The lines from the first line of the entries through the line containing "Boulder Weekly 06.26.2025 (986, 915)" are to be repeated exactly, with both of those lines included.

[Dataset entries]

= = =

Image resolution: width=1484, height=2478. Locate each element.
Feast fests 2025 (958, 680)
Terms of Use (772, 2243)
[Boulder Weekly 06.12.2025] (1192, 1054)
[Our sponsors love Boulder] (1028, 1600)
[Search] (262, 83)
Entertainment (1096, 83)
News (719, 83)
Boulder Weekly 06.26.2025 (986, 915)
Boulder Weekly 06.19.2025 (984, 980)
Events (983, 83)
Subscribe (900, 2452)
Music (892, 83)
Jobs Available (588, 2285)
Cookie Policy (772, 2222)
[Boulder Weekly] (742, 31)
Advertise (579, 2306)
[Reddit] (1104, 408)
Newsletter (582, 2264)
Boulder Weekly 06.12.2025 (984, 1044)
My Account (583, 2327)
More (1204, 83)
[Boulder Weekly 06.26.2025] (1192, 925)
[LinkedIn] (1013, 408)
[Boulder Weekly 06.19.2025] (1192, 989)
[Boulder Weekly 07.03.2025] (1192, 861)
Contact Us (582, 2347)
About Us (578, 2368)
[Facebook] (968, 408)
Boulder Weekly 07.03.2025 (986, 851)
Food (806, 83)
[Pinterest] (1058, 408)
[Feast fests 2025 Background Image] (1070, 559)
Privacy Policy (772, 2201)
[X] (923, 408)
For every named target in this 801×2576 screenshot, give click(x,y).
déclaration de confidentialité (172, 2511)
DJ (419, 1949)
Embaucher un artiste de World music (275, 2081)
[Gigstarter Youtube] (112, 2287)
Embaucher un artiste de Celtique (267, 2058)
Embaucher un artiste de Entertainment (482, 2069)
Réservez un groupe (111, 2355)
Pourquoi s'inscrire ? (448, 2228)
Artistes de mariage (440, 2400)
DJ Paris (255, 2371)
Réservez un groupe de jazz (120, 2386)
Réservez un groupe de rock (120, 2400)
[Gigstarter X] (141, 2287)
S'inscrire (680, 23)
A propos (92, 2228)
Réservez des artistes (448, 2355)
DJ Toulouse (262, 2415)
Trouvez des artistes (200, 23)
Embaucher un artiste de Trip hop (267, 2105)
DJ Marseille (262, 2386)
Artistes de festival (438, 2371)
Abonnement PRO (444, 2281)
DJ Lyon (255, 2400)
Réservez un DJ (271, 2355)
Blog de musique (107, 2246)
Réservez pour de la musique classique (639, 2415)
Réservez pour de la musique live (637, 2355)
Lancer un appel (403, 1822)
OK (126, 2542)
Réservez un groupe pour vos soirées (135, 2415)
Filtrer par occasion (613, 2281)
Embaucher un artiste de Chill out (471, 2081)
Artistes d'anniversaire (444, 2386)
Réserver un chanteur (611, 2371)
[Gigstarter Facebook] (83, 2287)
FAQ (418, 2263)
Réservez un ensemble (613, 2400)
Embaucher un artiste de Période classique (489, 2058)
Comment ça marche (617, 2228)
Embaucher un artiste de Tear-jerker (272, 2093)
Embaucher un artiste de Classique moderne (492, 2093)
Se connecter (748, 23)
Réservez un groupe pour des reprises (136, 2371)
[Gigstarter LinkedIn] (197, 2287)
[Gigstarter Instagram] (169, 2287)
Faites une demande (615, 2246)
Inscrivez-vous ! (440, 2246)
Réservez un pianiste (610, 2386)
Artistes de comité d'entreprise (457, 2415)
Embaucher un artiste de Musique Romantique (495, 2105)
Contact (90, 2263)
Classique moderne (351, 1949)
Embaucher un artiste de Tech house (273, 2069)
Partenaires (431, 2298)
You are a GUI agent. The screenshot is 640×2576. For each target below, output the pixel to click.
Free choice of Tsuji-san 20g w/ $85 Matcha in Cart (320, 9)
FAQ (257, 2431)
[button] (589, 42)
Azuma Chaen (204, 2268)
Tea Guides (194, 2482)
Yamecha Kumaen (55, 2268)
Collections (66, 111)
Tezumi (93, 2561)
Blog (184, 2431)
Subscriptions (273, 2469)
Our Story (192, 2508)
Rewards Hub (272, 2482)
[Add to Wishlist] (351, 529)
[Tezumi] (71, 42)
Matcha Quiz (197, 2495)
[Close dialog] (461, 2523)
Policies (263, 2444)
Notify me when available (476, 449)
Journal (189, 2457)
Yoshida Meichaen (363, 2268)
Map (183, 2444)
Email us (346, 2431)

= = =

### Problem solution:
Image resolution: width=1484, height=2478. Locate each element.
Feast fests 2025 (958, 680)
Terms of Use (772, 2243)
[Boulder Weekly 06.12.2025] (1192, 1054)
[Our sponsors love Boulder] (1028, 1600)
[Search] (262, 83)
Entertainment (1096, 83)
News (719, 83)
Boulder Weekly 06.26.2025 (986, 915)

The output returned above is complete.